UnitedLayer COO: Giving Access to InterCage is an Issue of Ethics
Angela Gunn writes on BetaNews:
Richard Donaldson, COO of co-location provider UnitedLayer, knows that his new client InterCage is unpopular. It's just that he's not sure that hosting botnets, malware, and spam services deserves a lifetime of incarceration.More here.
Because that is, Donaldson says, effectively what it means to cut off InterCage (a.k.a., Atriva) from the net community in this day and age.
"Data centers are becoming the information plants for the information age," said Donaldson, whose firm re-admitted Emil Kacperski's notorious service to the land of the net-living after what the COO termed "challenging and lively discussion," not to mention the actual pulling of plugs on InterCage's stinkiest servers.

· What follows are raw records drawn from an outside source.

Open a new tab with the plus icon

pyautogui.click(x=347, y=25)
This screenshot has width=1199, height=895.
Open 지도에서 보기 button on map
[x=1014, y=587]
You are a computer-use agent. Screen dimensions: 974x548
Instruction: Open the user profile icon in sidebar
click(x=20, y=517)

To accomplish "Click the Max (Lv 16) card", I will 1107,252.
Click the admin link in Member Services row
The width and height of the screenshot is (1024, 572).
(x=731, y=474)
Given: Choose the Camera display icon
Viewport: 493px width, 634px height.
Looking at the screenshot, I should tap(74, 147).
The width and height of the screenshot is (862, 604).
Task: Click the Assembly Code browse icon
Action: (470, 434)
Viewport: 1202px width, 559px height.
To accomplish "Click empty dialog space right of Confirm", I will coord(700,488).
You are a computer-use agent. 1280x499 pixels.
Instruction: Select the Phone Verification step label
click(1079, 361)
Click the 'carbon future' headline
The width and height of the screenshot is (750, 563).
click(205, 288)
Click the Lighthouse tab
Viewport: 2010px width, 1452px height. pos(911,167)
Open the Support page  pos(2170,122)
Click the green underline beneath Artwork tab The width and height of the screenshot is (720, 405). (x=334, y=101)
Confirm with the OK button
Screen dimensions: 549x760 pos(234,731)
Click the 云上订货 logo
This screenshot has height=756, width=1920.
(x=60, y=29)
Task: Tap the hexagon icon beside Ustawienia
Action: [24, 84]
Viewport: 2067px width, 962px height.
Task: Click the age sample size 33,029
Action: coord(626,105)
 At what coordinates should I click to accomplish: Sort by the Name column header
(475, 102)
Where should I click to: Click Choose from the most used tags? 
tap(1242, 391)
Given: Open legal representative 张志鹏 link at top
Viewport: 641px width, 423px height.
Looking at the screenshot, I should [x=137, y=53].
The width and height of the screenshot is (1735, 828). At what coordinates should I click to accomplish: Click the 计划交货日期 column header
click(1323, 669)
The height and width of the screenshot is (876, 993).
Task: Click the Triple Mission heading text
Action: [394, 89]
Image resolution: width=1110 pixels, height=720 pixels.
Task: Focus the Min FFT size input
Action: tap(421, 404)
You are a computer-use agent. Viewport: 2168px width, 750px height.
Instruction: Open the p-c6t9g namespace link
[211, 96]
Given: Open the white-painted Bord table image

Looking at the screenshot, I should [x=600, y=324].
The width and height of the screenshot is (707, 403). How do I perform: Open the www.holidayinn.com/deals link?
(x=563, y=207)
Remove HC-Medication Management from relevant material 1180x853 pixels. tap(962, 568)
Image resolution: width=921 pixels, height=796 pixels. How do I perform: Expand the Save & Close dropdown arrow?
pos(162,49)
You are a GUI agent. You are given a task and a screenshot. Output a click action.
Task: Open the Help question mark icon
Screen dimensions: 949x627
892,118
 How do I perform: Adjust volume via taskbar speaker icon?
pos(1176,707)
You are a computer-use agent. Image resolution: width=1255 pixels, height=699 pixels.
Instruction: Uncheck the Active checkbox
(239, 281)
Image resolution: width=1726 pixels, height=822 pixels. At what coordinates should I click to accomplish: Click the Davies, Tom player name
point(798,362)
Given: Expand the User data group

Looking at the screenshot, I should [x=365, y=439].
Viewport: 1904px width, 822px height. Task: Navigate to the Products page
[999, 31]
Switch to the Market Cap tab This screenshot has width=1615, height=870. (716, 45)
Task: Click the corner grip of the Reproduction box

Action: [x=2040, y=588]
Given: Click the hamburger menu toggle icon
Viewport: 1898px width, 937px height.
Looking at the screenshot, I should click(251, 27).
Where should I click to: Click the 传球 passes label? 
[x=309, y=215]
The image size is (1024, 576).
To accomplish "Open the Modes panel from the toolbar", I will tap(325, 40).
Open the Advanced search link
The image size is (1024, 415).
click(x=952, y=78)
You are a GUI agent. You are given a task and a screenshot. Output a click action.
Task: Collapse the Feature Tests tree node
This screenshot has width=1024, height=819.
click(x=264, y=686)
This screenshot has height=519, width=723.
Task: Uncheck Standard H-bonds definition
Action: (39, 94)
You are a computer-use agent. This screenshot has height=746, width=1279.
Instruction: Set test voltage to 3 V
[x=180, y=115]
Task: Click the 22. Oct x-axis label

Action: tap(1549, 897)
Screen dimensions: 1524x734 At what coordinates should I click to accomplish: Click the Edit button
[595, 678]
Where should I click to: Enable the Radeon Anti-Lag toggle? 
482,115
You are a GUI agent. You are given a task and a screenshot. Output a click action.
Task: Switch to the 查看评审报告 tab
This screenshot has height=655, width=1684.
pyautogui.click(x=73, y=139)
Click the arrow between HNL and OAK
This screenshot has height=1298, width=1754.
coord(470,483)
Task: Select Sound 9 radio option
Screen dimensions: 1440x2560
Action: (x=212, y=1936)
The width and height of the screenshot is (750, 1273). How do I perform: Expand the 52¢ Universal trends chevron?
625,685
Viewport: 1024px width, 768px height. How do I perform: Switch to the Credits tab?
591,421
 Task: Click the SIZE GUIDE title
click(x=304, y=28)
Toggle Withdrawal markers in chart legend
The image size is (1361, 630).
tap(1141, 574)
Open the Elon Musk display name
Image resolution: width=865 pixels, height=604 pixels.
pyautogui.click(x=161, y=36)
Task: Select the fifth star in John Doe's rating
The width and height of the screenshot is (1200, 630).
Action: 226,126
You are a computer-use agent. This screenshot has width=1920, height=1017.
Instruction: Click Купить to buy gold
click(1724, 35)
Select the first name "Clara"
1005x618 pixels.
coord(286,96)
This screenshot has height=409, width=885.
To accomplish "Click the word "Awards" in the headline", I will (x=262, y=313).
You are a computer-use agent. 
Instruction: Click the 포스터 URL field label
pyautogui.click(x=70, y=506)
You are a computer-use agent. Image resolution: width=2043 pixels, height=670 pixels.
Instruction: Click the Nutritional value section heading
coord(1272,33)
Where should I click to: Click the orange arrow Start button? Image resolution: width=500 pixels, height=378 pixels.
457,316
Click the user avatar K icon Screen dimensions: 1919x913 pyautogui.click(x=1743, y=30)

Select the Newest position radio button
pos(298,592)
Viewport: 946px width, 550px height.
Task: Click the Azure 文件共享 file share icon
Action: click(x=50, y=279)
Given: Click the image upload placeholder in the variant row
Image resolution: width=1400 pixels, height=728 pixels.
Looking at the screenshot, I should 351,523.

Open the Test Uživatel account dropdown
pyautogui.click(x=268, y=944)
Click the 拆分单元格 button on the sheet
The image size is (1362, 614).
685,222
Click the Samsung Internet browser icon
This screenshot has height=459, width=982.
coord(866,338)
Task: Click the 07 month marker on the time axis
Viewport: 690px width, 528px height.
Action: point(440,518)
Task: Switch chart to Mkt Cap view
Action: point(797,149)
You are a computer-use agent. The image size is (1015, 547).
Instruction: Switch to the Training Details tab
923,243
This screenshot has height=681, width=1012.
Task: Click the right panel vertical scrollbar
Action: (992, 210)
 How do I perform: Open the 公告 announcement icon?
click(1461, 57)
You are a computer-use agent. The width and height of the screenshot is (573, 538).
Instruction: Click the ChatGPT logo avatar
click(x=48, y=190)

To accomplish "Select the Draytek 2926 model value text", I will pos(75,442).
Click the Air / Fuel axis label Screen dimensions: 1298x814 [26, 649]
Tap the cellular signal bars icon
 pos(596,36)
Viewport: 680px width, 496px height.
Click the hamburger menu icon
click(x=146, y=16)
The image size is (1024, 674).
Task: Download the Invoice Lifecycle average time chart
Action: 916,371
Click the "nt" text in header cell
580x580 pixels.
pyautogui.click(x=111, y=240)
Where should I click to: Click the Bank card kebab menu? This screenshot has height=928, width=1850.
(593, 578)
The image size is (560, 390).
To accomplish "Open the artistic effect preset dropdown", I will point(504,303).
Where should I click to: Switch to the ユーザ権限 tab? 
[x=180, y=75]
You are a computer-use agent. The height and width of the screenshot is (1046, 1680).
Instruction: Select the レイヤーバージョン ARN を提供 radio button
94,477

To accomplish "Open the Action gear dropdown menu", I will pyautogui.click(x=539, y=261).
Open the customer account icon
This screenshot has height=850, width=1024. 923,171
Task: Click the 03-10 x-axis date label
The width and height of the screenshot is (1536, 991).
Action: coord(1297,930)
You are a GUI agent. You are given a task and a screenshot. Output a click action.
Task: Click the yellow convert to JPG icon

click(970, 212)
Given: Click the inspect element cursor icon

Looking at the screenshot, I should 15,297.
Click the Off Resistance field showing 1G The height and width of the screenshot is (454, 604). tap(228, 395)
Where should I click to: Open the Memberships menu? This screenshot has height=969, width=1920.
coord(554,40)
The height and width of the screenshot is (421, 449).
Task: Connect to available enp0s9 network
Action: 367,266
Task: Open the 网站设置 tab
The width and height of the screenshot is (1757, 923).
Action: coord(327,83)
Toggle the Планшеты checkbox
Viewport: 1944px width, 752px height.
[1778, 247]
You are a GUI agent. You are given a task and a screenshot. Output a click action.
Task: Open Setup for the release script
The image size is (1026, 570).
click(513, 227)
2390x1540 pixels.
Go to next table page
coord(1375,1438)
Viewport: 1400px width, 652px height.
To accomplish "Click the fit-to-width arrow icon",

But ethically, he doesn't believe that InterCage's past offenses -- which include serving as a major source of botnets, malware, spam and other net-junk -- merit the ultimate punishment, though he points out that InterCage may have already self-administered its own doom, since it "may not be in business much longer" with its net reputation in tatters.
There's no Internet body that enforces penalties for suspected evildoers; neither blacklists nor blocks have the force of law, and the law itself is an international patchwork on the subject. But when company after company dropped relations with InterCage in the wake of multiple reports documenting its shady dealings, suddenly UnitedLayer (which previously had a co-location agreement with the troubled firm, and prides itself on its "technocratic oath" to Do No Technical Harm) was the last firm willing to work with it. That essentially gave Donaldson's people the power to send InterCage dark or, as he chose to do, stick InterCage in a sandbox and watch it like a liability lawyer watches a hyperactive two-year-old.